ECLI:NL:RBOVE:2019:4719

Rechtbank Overijssel

Datum uitspraak
19 november 2019
Publicatiedatum
12 december 2019
Zaaknummer
C/08/239287 / KG ZA 19-282
Instantie
Rechtbank Overijssel
Type
Uitspraak
Rechtsgebied
Civiel recht
Procedures
  • Kort geding
Vindplaatsen
  • Rechtspraak.nl
AI samenvatting door LexboostAutomatisch gegenereerd

Afwijzing van gebieds- en contactverbod in kort geding met betrekking tot Facebook-bericht en omgangsregeling

In deze zaak heeft de Rechtbank Overijssel op 19 november 2019 uitspraak gedaan in een kort geding tussen een vrouw en een man, die een affectieve relatie hebben gehad. De vrouw, vertegenwoordigd door haar advocaat, vorderde een gebieds- en contactverbod voor de man, evenals een verbod op het online plaatsen van berichten over haar en de verplichting om een rectificatie te plaatsen op zijn Facebookpagina. De vrouw stelde dat de man zich onrechtmatig gedroeg door negatieve uitlatingen over haar te doen op sociale media en dat dit haar en hun minderjarige kind, [de minderjarige], schade toebracht.

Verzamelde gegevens

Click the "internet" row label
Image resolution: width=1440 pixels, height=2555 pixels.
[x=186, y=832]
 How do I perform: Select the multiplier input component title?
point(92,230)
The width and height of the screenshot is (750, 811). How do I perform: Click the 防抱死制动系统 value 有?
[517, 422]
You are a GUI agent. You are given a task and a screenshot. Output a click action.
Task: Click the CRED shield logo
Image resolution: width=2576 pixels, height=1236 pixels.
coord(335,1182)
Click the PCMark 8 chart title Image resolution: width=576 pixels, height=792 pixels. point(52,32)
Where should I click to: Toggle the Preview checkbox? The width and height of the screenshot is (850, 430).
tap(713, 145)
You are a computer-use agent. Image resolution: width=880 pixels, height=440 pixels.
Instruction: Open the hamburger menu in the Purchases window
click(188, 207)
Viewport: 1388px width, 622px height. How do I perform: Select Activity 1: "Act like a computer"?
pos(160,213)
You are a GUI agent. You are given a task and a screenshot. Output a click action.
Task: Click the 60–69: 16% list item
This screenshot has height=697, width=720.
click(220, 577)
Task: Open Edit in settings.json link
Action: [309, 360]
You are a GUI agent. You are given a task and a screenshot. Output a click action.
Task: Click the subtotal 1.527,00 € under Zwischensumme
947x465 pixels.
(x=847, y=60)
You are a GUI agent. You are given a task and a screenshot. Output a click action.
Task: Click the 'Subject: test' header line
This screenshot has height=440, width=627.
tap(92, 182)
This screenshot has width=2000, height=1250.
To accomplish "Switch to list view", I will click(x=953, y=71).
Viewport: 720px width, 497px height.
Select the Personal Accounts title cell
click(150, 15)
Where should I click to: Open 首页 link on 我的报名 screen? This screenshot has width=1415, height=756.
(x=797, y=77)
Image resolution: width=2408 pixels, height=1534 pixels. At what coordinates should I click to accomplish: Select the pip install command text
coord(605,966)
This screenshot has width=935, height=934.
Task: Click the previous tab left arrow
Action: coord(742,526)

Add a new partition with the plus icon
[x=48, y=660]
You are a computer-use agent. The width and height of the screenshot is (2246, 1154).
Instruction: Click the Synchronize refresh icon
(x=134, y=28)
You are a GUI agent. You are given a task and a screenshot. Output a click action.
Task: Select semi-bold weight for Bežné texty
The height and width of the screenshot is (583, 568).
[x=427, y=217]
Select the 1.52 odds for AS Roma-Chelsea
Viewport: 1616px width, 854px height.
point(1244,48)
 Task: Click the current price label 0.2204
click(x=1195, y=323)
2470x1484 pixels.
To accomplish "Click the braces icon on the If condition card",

**Uit te voeren taken**
A. Vervang "Image resolution" door "Image dimensions" in het stuk van de gegevens vanaf het begin tot en met de regel met "coord(335,1182)". Geef dat stuk verder ongewijzigd terug.
B. Ga alstublieft verder met de tekst over de uitspraak in het kort geding tussen de vrouw en de man, vanaf de laatste zin.

**Antwoorden per taak**
A.
Click the "internet" row label
Image dimensions: width=1440 pixels, height=2555 pixels.
[x=186, y=832]
 How do I perform: Select the multiplier input component title?
point(92,230)
The width and height of the screenshot is (750, 811). How do I perform: Click the 防抱死制动系统 value 有?
[517, 422]
You are a GUI agent. You are given a task and a screenshot. Output a click action.
Task: Click the CRED shield logo
Image dimensions: width=2576 pixels, height=1236 pixels.
coord(335,1182)

B.
De voorzieningenrechter heeft vastgesteld dat de vrouw het gevorderde enkel in privé heeft ingesteld en niet als wettelijke vertegenwoordiger van [de minderjarige]. Tevens is er een procedure aanhangig waarin de wijziging van de omgangsregeling aan de orde is. De voorzieningenrechter oordeelde dat er onvoldoende bewijs was voor een reële dreiging van onrechtmatig handelen door de man, en dat de vrouw onvoldoende actuele omstandigheden had aangedragen om het gevorderde gebieds- en contactverbod te rechtvaardigen. De man had bovendien aangegeven dat hij de vrouw met rust zou laten, wat de noodzaak voor een verbod verder ondermijnde.

Met betrekking tot het Facebook-bericht oordeelde de voorzieningenrechter dat de uitlating van de man, hoewel kwetsend, niet onrechtmatig was. De voorzieningenrechter wees de vorderingen van de vrouw af en compenseerde de proceskosten, zodat iedere partij de eigen kosten draagt.

Uitspraak

vonnis

RECHTBANK OVERIJSSEL

Team kanton en handelsrecht
Zittingsplaats Almelo
zaaknummer / rolnummer: C/08/239287 / KG ZA 19-282
Vonnis in kort geding van 19 november 2019
in de zaak van
[eiseres],
wonende te [woonplaats] ,
eiseres, verder te noemen de vrouw,
advocaat mr. M.A. Knobben te Nijverdal,
tegen
[gedaagde],
wonende te [woonplaats] ,
gedaagde, verder te noemen de man,
verschenen in persoon.

1.De procedure

1.1.
Het verloop van de procedure blijkt uit:
  • de dagvaarding met producties,
  • de mondelinge behandeling op 14 november 2019, waar de vrouw, bijgestaan door haar advocaat, en de man in persoon zijn verschenen.
1.2.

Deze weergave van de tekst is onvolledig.